Life has proven that I can still have these things. I can still pursue a valuable life full of blessing. My sister is birthing and raising for us all, beautiful children, and I am healing ties with extended family and my Aunts; this brings added hope and meaning into my life. I am writing and building my craft, in which I believe that people are coming to respect me as an essayist and a poet. I have found that I do not need actual credentials, because in Christ I am worthy. I live in a beautiful home, and though it does not belong to me, it belongs to my family, and I take pride in caring for it. I have healed trauma and resentment, so that I am best friends with my mother.

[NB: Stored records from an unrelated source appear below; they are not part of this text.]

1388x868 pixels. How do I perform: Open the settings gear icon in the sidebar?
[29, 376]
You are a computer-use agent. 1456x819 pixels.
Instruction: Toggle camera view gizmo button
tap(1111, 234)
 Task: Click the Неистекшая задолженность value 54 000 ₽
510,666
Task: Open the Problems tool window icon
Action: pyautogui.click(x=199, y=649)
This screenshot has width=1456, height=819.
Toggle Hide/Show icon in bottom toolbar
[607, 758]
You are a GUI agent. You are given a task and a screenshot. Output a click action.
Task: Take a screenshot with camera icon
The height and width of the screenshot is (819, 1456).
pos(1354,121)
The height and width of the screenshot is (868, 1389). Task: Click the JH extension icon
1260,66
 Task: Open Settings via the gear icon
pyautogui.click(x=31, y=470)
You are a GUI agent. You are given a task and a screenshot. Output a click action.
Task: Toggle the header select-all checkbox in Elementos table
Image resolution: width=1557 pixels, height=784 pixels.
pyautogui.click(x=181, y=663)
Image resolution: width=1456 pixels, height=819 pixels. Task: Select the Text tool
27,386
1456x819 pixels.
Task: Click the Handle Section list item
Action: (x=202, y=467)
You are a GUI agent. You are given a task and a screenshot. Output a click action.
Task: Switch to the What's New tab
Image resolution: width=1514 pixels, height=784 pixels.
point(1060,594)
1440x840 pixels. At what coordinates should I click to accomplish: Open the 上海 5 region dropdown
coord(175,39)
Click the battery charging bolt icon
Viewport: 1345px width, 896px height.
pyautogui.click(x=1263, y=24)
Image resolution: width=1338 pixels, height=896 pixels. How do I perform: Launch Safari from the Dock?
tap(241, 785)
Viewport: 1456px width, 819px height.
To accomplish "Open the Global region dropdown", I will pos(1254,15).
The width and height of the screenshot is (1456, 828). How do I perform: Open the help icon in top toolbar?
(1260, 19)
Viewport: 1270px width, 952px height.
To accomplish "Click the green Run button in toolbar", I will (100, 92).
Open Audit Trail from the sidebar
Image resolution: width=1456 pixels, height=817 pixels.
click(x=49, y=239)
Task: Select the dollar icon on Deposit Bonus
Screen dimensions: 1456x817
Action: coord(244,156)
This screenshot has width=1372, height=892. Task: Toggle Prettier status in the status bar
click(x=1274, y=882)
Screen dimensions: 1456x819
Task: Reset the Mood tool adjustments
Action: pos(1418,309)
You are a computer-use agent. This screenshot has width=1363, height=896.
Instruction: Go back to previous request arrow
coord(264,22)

How blessed this feels, to have a loving relationship with one’s birth mother. I learned this from my husband. I was accepted by his mother. This gave me hope for my own person. A person of integrity, talent, and kindness. This is what Dorothy, Stephen’s mother, saw and nurtured within me. I have a man. A relationship that has flowered, and grown, and bloomed, and died, and bloomed, and died. We have proven through amazing tension, oppression, and challenge, that we cannot, and will not, ever abandon eachother. What an enormous blessing. And my sister's children, both birthed and ‘step’, are an amazing blessing. I get to experience family. These children are a part of my family; we live close, and we get to experience eachother often.

God has a plan. God exists in the past, in the future, and in the present. When one enters God’s blessing in its completeness, time ceases to exist. God has my hand. He has held my hand to arrive at this point in time, at this position in life, and this is why I can relinquish control today. This is why I am forgiven for all that shame likes to tell me I have done. In my body, I struggle. Mental illness is not easy, and because of this, I have mental, physical, and sexual trauma that stays with me in this present. As I feel the love of God, which transcends time, I am able to flow with, and transform, all shame into light and forgiveness. In this moment now, I can see. I can see that there is a future of light. This is because I have forgiveness and hope. Bless you in your life. Choose to please God. Choose to have hope. Grant yourself this today, so that the light can penetrate through, and into, this very moment. Once you are in this state, you may be able to imagine a blank and white future. Pass through the fool, and fall backwards into the Universe. A future of hope will remain elusive, and you will continue to live in the past, as long as you continue to choose shame over forgiveness. Choose hope. This may take time. It certainly has for me.